Traditional approach might be to have an integration test suite that tests your service against each of its dependents. However with that approach the team building the service then needs to know how to bootstrap/deploy those services in a test environment and when we are aiming for self contained services and teams becomes a bit of a problem.
One really interesting concept I found on this was Consumer-Driven Contracts. The basic idea is that a consumer can create a contract that defines how it uses a service, this includes the request/response it expects from the service. The service can then have a set of contracts it can check whenever a change is made without needing real instances of the consumers.
You still end up with basically an integration test suite, but without having to worry about setting up all those consumer services. And as with all integration testing you still have challenges of configuring the service under test and getting data into that service to test with.
Once you have services running they are going to fail, when that happens we need to recover gracefully. Again this is a HUGE subject in itself, so lets look at some of the common problems/tools needed to provide fault-tolerance.
These always seems simple until you start to really look at the affect timeouts have on a system as a whole. Without proper thought a service calling multiple services with bad timeouts can easily cascade into a waiting game that creates a large response time.
For example say you have a service that calls three other services, each has a default timeout of 30s, if two of those services are down or overloaded that is one minute waiting for a failure condition.
The general rule of thumb is to fail-fast, so we set low timeouts. However it's not as easy as that when we get to slow services, by slow I don't mean overloaded, I mean slower than the system norm. In this case we cannot set an arbitrary timeout across the system because those slow services won't ever return. To deal with this we could just up the timeout for these services, which is basically what you do but I would also suggest taking a data-driven approach and using metrics to decide the best timeout for each service based on real data. This way we keep a good balance between things working and cascading timeouts.

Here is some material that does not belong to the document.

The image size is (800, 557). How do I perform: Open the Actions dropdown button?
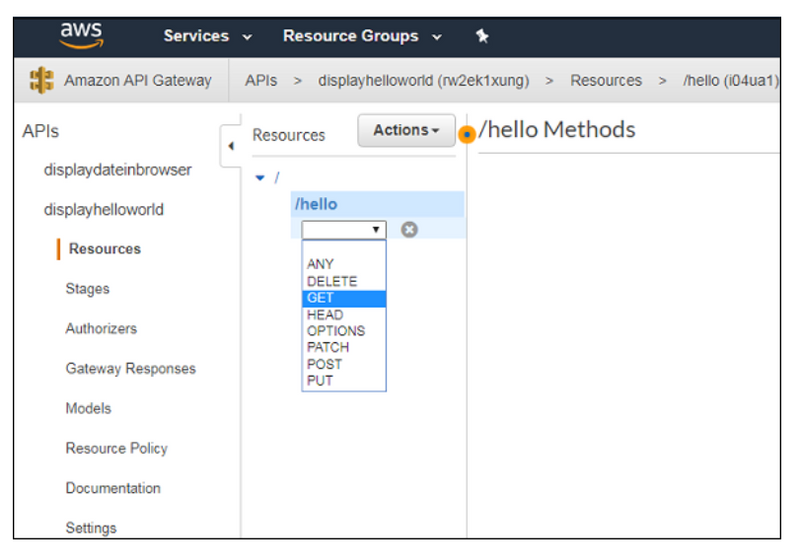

Next up is handling failed services, there is no point trying a service that is down already. This is where the circuit breaker pattern comes in. The basic idea of a circuit breaker is to record the state of services and skip services that have failed over a threshold. The hard part with this is deciding on failure thresholds, again to set these you need decent metrics about your services and set thresholds based on that data.
To get consistent fault-tolerance we also need to be able to have automated tests for our services, and as our services generally rely on the network having tools that can simulate bad networks is important. Some nice tools for this are:
Hopefully I have covered some interesting points on Microservice architectures and the challenges to consider before moving them. The important thing for me was while some sell Microservices as a silver bullet, in reality you are switching from one problem domain to another, a monolith has its problems but so do Microservices. To move to Microservices you really need a driving factor coming from the business, if you have that, the additional challenges are worth taking on. If you don't then stick with what you already know. That said, I think Microservices will play a big role in the future (possibly with containers) and as the idea and tooling matures we could see more mainstream adoption.